--- WHAT TO WORK ON ---
Find all the lines in the material below with the word "column", and copy them.

--- PROVIDED INFORMATION ---
☆ ☆ ☆ ☆ ☆
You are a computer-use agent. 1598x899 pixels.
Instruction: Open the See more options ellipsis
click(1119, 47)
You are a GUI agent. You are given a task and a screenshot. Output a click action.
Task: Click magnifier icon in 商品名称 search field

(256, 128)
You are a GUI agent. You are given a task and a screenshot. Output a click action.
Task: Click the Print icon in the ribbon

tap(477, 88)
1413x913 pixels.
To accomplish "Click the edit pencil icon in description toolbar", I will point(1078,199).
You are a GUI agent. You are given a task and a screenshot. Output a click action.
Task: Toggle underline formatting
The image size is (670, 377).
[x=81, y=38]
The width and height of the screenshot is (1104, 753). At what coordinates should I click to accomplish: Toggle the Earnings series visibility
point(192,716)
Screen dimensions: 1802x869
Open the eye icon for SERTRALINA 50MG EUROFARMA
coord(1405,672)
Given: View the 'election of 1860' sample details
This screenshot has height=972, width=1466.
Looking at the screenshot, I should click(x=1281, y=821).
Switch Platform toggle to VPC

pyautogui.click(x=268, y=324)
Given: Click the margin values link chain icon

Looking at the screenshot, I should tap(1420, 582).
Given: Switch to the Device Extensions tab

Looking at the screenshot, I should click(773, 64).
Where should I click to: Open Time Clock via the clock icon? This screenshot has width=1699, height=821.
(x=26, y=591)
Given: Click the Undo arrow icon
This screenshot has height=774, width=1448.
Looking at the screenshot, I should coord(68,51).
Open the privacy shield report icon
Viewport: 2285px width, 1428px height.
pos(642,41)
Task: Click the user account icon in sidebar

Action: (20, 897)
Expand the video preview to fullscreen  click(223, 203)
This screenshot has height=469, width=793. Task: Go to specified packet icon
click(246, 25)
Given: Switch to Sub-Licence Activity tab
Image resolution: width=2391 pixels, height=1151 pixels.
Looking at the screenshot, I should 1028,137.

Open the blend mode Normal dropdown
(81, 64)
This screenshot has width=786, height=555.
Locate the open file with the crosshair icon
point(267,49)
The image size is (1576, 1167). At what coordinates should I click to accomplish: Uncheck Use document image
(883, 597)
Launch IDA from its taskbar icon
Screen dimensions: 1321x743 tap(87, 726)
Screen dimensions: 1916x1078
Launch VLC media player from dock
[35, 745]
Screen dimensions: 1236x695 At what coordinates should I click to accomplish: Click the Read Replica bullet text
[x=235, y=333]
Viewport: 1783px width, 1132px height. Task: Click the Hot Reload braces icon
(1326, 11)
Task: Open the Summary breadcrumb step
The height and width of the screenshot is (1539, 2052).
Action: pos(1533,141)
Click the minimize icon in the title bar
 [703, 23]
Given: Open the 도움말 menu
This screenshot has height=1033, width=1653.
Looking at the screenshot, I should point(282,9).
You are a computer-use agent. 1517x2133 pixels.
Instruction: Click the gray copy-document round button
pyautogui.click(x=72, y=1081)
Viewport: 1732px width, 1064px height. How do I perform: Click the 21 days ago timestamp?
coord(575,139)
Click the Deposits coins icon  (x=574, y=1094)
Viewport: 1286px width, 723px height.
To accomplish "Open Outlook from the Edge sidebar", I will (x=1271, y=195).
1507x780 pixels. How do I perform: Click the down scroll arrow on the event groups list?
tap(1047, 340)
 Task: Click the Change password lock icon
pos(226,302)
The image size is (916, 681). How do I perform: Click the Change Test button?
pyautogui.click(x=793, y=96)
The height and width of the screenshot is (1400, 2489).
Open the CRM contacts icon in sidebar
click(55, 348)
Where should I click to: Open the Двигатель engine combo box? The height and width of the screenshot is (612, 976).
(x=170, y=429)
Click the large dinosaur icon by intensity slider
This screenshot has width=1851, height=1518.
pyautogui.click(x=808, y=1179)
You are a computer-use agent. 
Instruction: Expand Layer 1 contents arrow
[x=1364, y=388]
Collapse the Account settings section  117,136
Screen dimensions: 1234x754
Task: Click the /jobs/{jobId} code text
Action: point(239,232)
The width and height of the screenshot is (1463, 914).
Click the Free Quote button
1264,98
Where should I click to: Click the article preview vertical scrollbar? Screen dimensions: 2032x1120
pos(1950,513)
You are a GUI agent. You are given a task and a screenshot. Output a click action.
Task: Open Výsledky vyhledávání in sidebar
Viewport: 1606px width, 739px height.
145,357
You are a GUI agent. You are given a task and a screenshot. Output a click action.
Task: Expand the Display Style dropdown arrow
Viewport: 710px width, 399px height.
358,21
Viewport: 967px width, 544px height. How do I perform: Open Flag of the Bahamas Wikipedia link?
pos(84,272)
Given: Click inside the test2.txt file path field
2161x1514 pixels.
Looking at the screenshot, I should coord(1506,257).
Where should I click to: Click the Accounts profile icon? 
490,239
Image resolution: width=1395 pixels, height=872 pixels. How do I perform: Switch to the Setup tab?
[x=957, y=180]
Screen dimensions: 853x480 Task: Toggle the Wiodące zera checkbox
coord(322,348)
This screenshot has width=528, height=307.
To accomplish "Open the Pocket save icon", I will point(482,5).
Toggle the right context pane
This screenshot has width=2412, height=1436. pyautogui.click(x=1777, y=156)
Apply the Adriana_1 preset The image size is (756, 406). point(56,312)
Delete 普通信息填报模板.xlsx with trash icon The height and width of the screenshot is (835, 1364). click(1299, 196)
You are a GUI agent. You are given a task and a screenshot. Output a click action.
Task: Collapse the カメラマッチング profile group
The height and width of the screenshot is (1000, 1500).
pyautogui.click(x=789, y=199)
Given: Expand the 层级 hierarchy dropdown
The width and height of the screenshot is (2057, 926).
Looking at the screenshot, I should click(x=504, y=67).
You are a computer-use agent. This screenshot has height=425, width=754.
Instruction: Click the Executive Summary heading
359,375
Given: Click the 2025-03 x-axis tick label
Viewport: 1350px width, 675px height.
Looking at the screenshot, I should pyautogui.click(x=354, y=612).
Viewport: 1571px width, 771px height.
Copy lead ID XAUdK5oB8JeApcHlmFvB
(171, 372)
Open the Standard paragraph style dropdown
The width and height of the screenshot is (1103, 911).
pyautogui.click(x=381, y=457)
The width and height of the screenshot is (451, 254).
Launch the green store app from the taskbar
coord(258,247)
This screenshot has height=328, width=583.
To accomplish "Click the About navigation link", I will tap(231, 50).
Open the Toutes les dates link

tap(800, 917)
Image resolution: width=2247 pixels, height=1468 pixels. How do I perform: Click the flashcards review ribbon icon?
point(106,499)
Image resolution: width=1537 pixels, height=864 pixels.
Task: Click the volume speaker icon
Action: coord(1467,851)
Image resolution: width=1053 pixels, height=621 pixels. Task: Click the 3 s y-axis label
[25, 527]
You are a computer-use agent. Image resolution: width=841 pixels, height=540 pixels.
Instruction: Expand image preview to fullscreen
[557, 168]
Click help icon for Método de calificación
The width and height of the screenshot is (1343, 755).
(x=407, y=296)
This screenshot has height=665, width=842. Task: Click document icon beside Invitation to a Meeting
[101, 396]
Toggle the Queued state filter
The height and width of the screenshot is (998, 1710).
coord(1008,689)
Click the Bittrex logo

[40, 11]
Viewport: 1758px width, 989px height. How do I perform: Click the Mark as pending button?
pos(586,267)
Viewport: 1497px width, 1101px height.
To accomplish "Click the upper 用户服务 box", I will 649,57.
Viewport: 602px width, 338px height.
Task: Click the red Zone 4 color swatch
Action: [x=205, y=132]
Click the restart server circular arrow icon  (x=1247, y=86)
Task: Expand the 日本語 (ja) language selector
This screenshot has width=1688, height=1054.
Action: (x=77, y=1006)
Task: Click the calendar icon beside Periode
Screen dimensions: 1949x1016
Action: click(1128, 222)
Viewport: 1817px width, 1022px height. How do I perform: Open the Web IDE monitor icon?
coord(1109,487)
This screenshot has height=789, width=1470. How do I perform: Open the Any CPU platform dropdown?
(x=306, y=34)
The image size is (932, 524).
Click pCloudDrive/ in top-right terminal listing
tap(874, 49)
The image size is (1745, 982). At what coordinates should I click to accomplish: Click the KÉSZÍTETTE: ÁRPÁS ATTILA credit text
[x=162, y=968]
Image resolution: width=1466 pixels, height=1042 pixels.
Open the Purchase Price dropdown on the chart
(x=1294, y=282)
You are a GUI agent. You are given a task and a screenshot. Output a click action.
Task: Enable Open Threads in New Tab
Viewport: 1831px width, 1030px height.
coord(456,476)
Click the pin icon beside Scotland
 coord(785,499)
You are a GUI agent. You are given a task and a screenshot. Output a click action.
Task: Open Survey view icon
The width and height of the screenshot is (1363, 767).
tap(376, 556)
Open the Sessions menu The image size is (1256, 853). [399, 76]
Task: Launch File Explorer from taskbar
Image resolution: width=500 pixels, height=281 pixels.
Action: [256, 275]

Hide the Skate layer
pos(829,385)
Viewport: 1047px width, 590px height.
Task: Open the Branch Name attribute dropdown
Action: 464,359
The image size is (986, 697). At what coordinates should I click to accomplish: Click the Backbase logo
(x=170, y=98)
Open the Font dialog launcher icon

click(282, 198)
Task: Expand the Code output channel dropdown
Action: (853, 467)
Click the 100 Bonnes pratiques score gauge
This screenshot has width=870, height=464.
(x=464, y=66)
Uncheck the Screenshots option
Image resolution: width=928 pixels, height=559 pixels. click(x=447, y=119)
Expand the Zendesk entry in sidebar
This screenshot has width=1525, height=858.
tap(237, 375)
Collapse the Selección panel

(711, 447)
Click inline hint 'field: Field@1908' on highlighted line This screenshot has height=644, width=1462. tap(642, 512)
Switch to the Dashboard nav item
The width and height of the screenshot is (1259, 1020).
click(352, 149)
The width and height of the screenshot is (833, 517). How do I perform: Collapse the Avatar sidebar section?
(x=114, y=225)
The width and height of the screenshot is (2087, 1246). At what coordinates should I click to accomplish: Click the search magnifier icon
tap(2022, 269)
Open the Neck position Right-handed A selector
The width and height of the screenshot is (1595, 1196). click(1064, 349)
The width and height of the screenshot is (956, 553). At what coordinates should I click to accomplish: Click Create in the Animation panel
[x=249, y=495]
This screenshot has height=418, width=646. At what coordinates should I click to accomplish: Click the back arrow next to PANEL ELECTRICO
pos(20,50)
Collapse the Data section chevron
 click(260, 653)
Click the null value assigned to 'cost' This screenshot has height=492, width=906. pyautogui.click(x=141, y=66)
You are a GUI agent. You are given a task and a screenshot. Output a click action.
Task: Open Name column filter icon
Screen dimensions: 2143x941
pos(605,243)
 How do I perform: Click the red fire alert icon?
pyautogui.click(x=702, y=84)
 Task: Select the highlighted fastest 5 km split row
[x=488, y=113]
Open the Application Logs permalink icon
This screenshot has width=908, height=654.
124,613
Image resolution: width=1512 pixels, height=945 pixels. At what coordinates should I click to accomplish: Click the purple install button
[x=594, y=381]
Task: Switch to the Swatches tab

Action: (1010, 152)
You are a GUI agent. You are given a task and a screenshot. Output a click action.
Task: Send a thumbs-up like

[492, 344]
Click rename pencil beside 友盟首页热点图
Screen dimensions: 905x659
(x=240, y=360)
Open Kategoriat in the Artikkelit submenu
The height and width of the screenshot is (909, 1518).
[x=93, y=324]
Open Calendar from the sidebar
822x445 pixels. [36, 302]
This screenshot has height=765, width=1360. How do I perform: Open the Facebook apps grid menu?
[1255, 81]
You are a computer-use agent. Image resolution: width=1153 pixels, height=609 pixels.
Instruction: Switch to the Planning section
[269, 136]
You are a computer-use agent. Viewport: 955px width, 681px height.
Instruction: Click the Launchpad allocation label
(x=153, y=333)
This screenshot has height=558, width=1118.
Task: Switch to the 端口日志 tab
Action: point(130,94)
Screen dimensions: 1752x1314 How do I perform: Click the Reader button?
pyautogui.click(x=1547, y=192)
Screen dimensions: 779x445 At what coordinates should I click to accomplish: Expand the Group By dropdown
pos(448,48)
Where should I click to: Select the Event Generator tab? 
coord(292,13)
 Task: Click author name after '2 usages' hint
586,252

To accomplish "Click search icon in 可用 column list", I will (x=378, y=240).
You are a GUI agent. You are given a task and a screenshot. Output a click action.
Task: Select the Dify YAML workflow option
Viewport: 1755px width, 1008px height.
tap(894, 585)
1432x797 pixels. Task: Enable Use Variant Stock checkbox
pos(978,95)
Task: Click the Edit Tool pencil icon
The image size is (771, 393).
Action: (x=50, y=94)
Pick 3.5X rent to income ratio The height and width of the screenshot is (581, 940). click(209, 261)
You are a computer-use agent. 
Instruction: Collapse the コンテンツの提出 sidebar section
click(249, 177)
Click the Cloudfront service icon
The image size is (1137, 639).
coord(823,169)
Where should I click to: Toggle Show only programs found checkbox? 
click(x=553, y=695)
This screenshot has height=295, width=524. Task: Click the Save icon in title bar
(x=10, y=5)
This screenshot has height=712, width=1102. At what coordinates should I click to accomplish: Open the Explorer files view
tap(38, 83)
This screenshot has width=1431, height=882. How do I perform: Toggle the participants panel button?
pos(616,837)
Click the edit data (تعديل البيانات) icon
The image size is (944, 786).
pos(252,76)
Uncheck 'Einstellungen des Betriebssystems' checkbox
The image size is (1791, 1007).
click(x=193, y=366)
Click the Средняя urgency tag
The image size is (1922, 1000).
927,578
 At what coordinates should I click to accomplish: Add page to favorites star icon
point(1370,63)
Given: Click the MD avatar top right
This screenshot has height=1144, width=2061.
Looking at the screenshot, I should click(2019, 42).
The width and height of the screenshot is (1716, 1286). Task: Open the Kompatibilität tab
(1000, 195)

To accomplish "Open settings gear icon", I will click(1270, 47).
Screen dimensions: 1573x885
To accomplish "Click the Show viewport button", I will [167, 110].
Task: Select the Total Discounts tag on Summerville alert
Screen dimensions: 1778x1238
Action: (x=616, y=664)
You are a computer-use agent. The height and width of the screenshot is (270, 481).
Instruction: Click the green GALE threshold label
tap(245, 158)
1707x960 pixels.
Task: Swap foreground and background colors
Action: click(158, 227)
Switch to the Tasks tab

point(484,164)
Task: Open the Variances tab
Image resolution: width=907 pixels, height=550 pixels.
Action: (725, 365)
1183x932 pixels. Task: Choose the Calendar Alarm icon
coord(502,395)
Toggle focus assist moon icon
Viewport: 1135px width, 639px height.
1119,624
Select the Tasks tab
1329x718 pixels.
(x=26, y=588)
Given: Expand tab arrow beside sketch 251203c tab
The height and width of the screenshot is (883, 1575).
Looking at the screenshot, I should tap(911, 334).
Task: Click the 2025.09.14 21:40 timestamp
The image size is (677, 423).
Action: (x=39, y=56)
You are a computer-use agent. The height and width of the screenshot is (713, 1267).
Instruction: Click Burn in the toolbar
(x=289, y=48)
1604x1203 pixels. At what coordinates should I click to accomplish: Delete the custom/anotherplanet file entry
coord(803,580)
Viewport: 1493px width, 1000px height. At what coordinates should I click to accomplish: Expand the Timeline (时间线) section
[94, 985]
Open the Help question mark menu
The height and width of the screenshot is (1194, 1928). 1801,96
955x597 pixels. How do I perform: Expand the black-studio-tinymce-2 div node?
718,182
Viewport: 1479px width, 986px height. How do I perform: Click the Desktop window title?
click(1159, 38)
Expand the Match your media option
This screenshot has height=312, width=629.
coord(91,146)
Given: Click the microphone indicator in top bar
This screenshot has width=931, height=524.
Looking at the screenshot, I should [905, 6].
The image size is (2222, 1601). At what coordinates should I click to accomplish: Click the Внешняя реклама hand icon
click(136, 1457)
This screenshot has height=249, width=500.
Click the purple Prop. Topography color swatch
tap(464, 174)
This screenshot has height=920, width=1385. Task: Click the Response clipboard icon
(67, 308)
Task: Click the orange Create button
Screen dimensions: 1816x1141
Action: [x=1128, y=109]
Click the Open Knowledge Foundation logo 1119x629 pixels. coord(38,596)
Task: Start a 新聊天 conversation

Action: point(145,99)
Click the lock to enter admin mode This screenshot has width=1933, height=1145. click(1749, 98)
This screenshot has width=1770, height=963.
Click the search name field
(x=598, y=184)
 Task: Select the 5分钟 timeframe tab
☆ ☆ ☆ ☆ ☆
--- RESULT ---
Task: Open Name column filter icon
To accomplish "Click search icon in 可用 column list", I will (x=378, y=240).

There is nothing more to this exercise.